> [PROBLEM]:
Your answer must be an exact copy of the listing below.

> [RECORDS FOR THIS TASK]:
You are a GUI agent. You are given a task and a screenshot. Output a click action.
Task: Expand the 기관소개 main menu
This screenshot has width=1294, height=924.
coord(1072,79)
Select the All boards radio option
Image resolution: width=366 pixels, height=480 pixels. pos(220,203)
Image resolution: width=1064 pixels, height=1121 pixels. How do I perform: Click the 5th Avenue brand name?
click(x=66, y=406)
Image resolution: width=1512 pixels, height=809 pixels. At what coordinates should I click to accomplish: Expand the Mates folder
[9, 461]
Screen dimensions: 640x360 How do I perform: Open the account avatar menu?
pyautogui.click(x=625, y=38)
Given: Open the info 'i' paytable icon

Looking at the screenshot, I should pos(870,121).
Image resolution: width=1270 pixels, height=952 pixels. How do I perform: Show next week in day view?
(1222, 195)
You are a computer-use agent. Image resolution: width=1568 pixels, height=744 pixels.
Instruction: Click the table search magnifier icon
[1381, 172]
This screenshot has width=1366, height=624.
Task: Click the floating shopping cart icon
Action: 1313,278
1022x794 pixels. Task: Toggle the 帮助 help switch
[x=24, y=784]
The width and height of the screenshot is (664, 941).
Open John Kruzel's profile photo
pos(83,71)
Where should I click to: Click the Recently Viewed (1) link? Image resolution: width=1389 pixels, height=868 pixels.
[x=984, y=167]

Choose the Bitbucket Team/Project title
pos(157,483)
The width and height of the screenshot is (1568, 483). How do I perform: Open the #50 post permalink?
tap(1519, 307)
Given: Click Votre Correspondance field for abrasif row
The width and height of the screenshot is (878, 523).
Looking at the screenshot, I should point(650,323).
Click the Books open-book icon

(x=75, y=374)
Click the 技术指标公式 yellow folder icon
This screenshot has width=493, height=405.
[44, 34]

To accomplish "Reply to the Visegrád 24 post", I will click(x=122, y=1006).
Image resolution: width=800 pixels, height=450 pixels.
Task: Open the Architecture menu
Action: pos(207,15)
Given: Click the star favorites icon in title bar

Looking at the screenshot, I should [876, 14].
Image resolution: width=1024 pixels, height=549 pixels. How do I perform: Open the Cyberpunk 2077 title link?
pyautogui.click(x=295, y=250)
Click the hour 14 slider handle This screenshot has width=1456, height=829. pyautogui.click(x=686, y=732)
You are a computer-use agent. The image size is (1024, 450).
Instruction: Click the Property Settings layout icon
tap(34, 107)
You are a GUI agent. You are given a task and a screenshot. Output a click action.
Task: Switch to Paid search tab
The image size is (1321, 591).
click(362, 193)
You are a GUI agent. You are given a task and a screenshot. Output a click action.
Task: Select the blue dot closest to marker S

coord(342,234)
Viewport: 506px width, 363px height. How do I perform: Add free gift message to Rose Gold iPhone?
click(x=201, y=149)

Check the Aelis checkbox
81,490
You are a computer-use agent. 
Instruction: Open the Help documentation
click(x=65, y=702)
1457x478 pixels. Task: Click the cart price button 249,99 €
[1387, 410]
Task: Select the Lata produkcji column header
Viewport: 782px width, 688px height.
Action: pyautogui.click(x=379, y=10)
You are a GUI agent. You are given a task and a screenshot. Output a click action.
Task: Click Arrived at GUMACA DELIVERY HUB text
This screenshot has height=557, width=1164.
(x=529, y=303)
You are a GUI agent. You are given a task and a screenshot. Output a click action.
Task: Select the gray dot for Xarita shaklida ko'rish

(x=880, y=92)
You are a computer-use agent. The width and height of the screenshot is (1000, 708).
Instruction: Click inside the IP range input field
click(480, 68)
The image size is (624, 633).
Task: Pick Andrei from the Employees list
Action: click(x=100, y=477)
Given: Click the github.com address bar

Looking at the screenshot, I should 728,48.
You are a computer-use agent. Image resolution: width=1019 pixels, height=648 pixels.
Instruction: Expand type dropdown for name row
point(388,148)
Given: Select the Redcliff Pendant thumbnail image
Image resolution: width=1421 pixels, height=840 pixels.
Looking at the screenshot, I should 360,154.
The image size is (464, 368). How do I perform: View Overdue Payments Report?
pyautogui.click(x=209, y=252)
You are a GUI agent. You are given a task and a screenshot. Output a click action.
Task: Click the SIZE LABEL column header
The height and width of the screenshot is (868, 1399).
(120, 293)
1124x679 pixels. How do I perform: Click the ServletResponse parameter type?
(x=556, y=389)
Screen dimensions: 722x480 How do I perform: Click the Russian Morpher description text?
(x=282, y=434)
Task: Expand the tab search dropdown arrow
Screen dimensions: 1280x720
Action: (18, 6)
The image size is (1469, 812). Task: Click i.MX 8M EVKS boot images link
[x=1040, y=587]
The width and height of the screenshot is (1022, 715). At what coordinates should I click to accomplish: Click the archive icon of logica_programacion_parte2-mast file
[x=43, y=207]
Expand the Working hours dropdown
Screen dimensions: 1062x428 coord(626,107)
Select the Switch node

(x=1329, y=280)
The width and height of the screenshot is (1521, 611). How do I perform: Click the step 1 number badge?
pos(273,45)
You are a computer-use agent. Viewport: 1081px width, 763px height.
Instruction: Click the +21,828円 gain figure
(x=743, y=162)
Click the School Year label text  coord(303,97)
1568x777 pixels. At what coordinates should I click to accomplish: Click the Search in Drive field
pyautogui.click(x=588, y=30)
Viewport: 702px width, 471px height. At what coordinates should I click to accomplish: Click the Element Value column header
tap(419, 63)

> [OUTPUT]:
You are a GUI agent. You are given a task and a screenshot. Output a click action.
Task: Expand the 기관소개 main menu
This screenshot has width=1294, height=924.
coord(1072,79)
Select the All boards radio option
Image resolution: width=366 pixels, height=480 pixels. pos(220,203)
Image resolution: width=1064 pixels, height=1121 pixels. How do I perform: Click the 5th Avenue brand name?
click(x=66, y=406)
Image resolution: width=1512 pixels, height=809 pixels. At what coordinates should I click to accomplish: Expand the Mates folder
[9, 461]
Screen dimensions: 640x360 How do I perform: Open the account avatar menu?
pyautogui.click(x=625, y=38)
Given: Open the info 'i' paytable icon

Looking at the screenshot, I should pos(870,121).
Image resolution: width=1270 pixels, height=952 pixels. How do I perform: Show next week in day view?
(1222, 195)
You are a computer-use agent. Image resolution: width=1568 pixels, height=744 pixels.
Instruction: Click the table search magnifier icon
[1381, 172]
This screenshot has width=1366, height=624.
Task: Click the floating shopping cart icon
Action: 1313,278
1022x794 pixels. Task: Toggle the 帮助 help switch
[x=24, y=784]
The width and height of the screenshot is (664, 941).
Open John Kruzel's profile photo
pos(83,71)
Where should I click to: Click the Recently Viewed (1) link? Image resolution: width=1389 pixels, height=868 pixels.
[x=984, y=167]

Choose the Bitbucket Team/Project title
pos(157,483)
The width and height of the screenshot is (1568, 483). How do I perform: Open the #50 post permalink?
tap(1519, 307)
Given: Click Votre Correspondance field for abrasif row
The width and height of the screenshot is (878, 523).
Looking at the screenshot, I should point(650,323).
Click the Books open-book icon

(x=75, y=374)
Click the 技术指标公式 yellow folder icon
This screenshot has width=493, height=405.
[44, 34]

To accomplish "Reply to the Visegrád 24 post", I will click(x=122, y=1006).
Image resolution: width=800 pixels, height=450 pixels.
Task: Open the Architecture menu
Action: pos(207,15)
Given: Click the star favorites icon in title bar

Looking at the screenshot, I should [876, 14].
Image resolution: width=1024 pixels, height=549 pixels. How do I perform: Open the Cyberpunk 2077 title link?
pyautogui.click(x=295, y=250)
Click the hour 14 slider handle This screenshot has width=1456, height=829. pyautogui.click(x=686, y=732)
You are a computer-use agent. The image size is (1024, 450).
Instruction: Click the Property Settings layout icon
tap(34, 107)
You are a GUI agent. You are given a task and a screenshot. Output a click action.
Task: Switch to Paid search tab
The image size is (1321, 591).
click(362, 193)
You are a GUI agent. You are given a task and a screenshot. Output a click action.
Task: Select the blue dot closest to marker S

coord(342,234)
Viewport: 506px width, 363px height. How do I perform: Add free gift message to Rose Gold iPhone?
click(x=201, y=149)

Check the Aelis checkbox
81,490
You are a computer-use agent. 
Instruction: Open the Help documentation
click(x=65, y=702)
1457x478 pixels. Task: Click the cart price button 249,99 €
[1387, 410]
Task: Select the Lata produkcji column header
Viewport: 782px width, 688px height.
Action: pyautogui.click(x=379, y=10)
You are a GUI agent. You are given a task and a screenshot. Output a click action.
Task: Click Arrived at GUMACA DELIVERY HUB text
This screenshot has height=557, width=1164.
(x=529, y=303)
You are a GUI agent. You are given a task and a screenshot. Output a click action.
Task: Select the gray dot for Xarita shaklida ko'rish

(x=880, y=92)
You are a computer-use agent. The width and height of the screenshot is (1000, 708).
Instruction: Click inside the IP range input field
click(480, 68)
The image size is (624, 633).
Task: Pick Andrei from the Employees list
Action: click(x=100, y=477)
Given: Click the github.com address bar

Looking at the screenshot, I should 728,48.
You are a computer-use agent. Image resolution: width=1019 pixels, height=648 pixels.
Instruction: Expand type dropdown for name row
point(388,148)
Given: Select the Redcliff Pendant thumbnail image
Image resolution: width=1421 pixels, height=840 pixels.
Looking at the screenshot, I should 360,154.
The image size is (464, 368). How do I perform: View Overdue Payments Report?
pyautogui.click(x=209, y=252)
You are a GUI agent. You are given a task and a screenshot. Output a click action.
Task: Click the SIZE LABEL column header
The height and width of the screenshot is (868, 1399).
(120, 293)
1124x679 pixels. How do I perform: Click the ServletResponse parameter type?
(x=556, y=389)
Screen dimensions: 722x480 How do I perform: Click the Russian Morpher description text?
(x=282, y=434)
Task: Expand the tab search dropdown arrow
Screen dimensions: 1280x720
Action: (18, 6)
The image size is (1469, 812). Task: Click i.MX 8M EVKS boot images link
[x=1040, y=587]
The width and height of the screenshot is (1022, 715). At what coordinates should I click to accomplish: Click the archive icon of logica_programacion_parte2-mast file
[x=43, y=207]
Expand the Working hours dropdown
Screen dimensions: 1062x428 coord(626,107)
Select the Switch node

(x=1329, y=280)
The width and height of the screenshot is (1521, 611). How do I perform: Click the step 1 number badge?
pos(273,45)
You are a computer-use agent. Viewport: 1081px width, 763px height.
Instruction: Click the +21,828円 gain figure
(x=743, y=162)
Click the School Year label text  coord(303,97)
1568x777 pixels. At what coordinates should I click to accomplish: Click the Search in Drive field
pyautogui.click(x=588, y=30)
Viewport: 702px width, 471px height. At what coordinates should I click to accomplish: Click the Element Value column header
tap(419, 63)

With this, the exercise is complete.